(Stored entries)
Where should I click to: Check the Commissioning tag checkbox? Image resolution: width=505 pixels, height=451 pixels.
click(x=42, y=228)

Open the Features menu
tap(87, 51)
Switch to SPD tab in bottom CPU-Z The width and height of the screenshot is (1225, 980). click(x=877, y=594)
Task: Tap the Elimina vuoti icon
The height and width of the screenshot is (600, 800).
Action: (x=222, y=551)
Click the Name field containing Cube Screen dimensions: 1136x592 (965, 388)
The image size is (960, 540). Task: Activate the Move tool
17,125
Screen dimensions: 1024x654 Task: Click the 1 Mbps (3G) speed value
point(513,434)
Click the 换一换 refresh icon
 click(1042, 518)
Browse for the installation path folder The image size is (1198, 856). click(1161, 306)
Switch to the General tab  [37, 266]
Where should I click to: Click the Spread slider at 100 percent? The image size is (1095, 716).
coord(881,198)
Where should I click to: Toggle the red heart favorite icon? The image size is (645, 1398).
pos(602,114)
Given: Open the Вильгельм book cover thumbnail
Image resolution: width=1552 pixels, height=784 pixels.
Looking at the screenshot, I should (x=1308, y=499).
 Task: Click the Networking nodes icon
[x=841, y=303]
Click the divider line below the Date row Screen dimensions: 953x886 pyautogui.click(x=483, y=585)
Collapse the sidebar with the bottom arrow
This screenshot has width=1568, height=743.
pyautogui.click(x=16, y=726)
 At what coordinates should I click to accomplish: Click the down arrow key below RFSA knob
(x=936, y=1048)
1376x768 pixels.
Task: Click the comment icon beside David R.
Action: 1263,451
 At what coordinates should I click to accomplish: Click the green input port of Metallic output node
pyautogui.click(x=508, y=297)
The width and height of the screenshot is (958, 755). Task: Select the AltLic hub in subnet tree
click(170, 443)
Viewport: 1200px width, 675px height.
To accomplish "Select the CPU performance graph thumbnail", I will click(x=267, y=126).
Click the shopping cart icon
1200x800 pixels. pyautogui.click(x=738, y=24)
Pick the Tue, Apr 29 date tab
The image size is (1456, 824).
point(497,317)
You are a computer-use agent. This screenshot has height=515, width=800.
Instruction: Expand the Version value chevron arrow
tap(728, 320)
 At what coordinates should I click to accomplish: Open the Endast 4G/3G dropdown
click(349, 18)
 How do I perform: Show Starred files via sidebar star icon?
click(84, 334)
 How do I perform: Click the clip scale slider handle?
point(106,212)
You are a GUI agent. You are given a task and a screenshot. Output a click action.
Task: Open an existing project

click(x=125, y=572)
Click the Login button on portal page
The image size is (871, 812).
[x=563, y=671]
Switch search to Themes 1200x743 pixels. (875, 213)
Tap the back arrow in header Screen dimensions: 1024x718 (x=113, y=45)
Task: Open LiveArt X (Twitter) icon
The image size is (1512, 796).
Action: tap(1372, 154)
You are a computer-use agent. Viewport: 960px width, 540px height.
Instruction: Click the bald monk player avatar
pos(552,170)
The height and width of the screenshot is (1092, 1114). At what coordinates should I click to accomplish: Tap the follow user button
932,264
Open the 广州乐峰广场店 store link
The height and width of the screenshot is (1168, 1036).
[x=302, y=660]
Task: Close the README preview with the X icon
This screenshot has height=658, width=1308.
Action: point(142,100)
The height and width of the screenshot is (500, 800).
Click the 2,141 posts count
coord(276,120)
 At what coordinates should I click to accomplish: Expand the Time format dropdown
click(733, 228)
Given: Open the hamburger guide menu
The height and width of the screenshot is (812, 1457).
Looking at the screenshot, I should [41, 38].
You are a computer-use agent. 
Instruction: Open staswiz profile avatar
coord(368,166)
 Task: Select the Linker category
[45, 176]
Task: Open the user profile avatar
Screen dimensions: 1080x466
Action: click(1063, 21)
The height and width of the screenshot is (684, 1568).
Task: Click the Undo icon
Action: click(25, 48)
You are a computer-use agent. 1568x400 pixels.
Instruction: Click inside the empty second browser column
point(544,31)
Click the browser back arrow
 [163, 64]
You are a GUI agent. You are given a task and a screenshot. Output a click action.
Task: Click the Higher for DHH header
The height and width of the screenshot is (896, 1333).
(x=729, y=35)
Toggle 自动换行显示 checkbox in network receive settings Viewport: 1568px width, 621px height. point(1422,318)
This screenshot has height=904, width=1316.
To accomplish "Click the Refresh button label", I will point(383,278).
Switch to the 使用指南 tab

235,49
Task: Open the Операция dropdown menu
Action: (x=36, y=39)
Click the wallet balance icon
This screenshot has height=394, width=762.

◆ **Requirement**:
The answer must consist solely of the lines from the first line of the data to the line holding "Task: Tap the Elimina vuoti icon", each given again exactly.

◆ **Result**:
Where should I click to: Check the Commissioning tag checkbox? Image resolution: width=505 pixels, height=451 pixels.
click(x=42, y=228)

Open the Features menu
tap(87, 51)
Switch to SPD tab in bottom CPU-Z The width and height of the screenshot is (1225, 980). click(x=877, y=594)
Task: Tap the Elimina vuoti icon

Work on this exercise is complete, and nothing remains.